今回は、その中でも特に製作費が高額だった代表的な3作品を紹介します。それぞれの作品ごとに、製作費が膨らんだ主な要因を簡単に見ていきます。
1.『アベンジャーズ/エンドゲーム』
マーベル・シネマティック・ユニバースの集大成として制作された本作は、ヒーロー総出演とも言える圧倒的なキャスト規模が特徴です。
長期にわたる撮影スケジュールに加え、膨大なVFX処理が必要となり、製作費は約3.56億ドル規模に達したとされています。
複数の作品をまたいだストーリー構成となっており、シリーズ全体を通じた準備期間も含めて制作コストはさらに膨らみました。

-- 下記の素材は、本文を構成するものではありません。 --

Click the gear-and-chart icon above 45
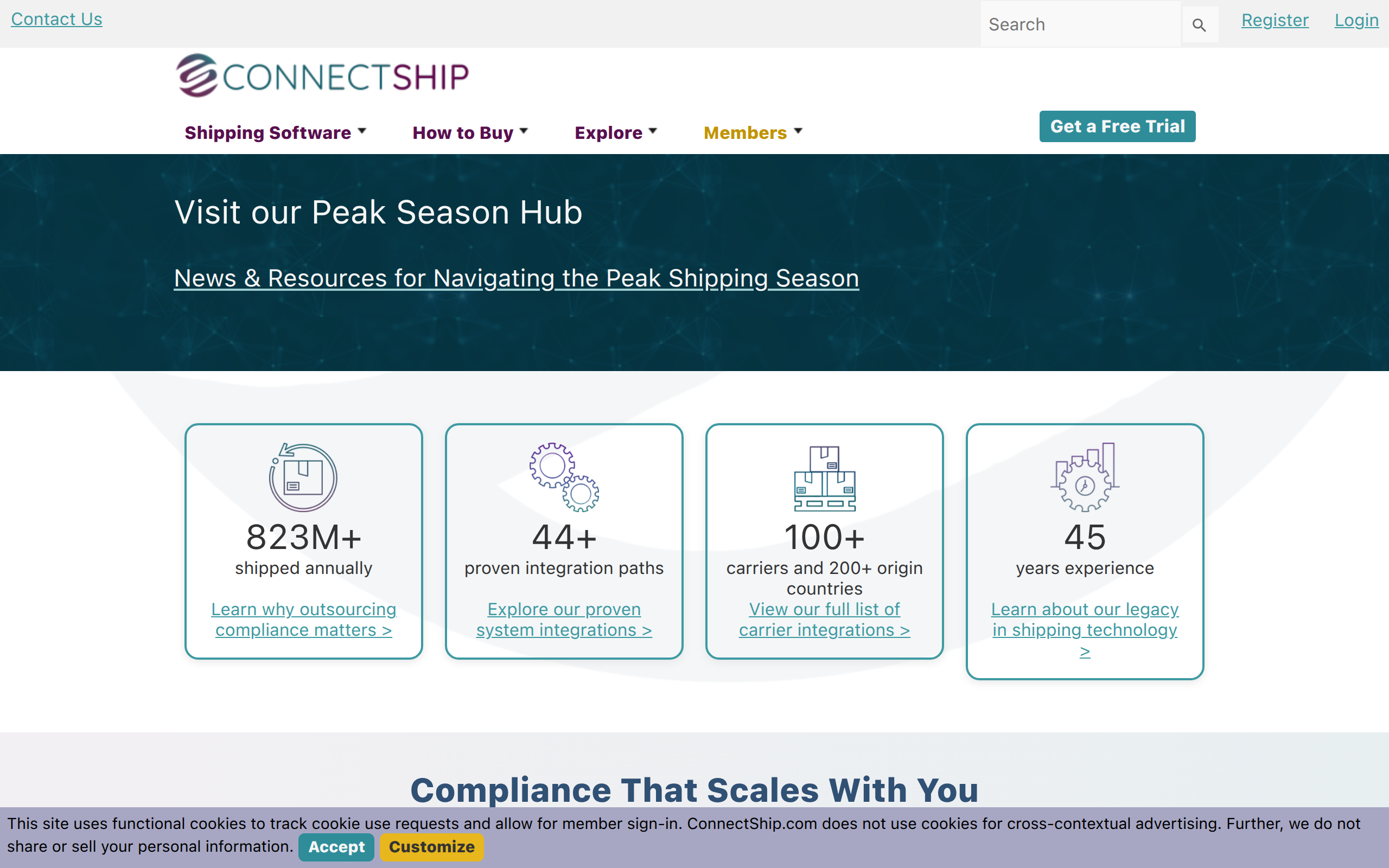This screenshot has height=868, width=1389. [1084, 478]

また、世界規模での撮影と同時進行のプロジェクト管理により、制作体制そのものも極めて大規模なものとなっています。
2.『パイレーツ・オブ・カリビアン/生命の泉』
シリーズ4作目となる本作は、世界各地でのロケ撮影に加え、大規模なセット建設や海上撮影が行われたことで知られています。
特に海上での撮影は天候や環境の影響を強く受けるため、撮影スケジュールの長期化や機材コストの増大につながりました。さらにVFXも多数使用され、映像処理の工程も大規模なものとなっています。

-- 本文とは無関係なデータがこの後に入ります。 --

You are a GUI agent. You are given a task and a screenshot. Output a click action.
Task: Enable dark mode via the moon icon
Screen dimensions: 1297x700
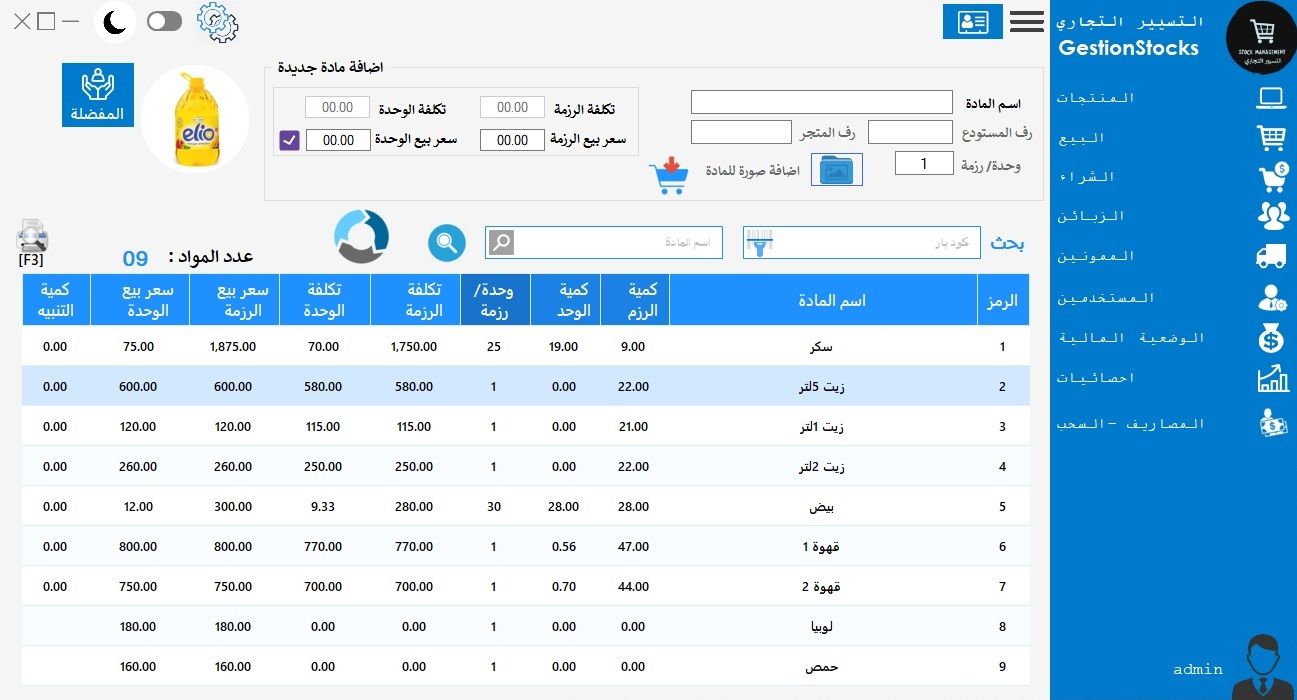click(x=113, y=21)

これらの要因が重なった結果、制作費は約3.78億ドル規模に達したとされています。
シリーズの中でも特に実写ロケと海上撮影の比重が高く、物理的なスケールの大きさがそのまま制作コストに直結した作品となっています。
3.『アバター:ウェイ・オブ・ウォーター』
前作から長い年月をかけて制作された本作は、水中パフォーマンスを正確に捉えるための新たな撮影技術そのものが開発工程に組み込まれた作品です。

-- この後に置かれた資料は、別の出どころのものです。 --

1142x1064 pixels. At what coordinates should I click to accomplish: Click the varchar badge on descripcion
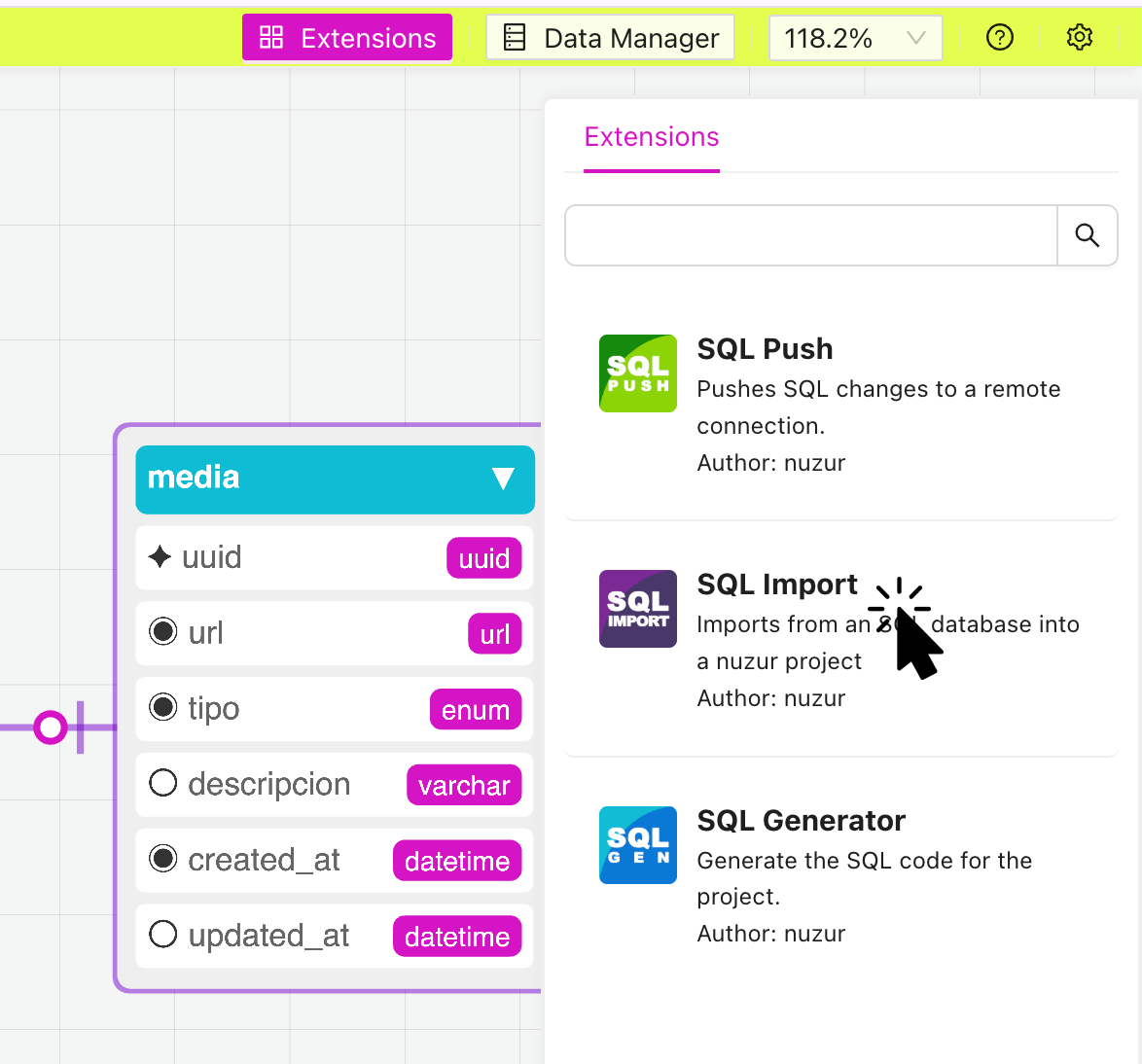coord(464,785)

スタジオには巨大な水槽が建設され、実際の水流や波の動きを再現するための特殊な装置が導入されました。出演者にはフリーダイビングの訓練が課され、リアルな水中演技が求められています。
こうした環境のもとでパフォーマンス・キャプチャー撮影が行われ、実写とCGを融合させるための複雑なシステムや専用ソフトウェアが新規に開発されました。
その結果、製作費は約3.5〜4億ドル規模に達し、単なる続編ではなく映像技術そのものを押し上げた実験的なプロジェクトとなっています。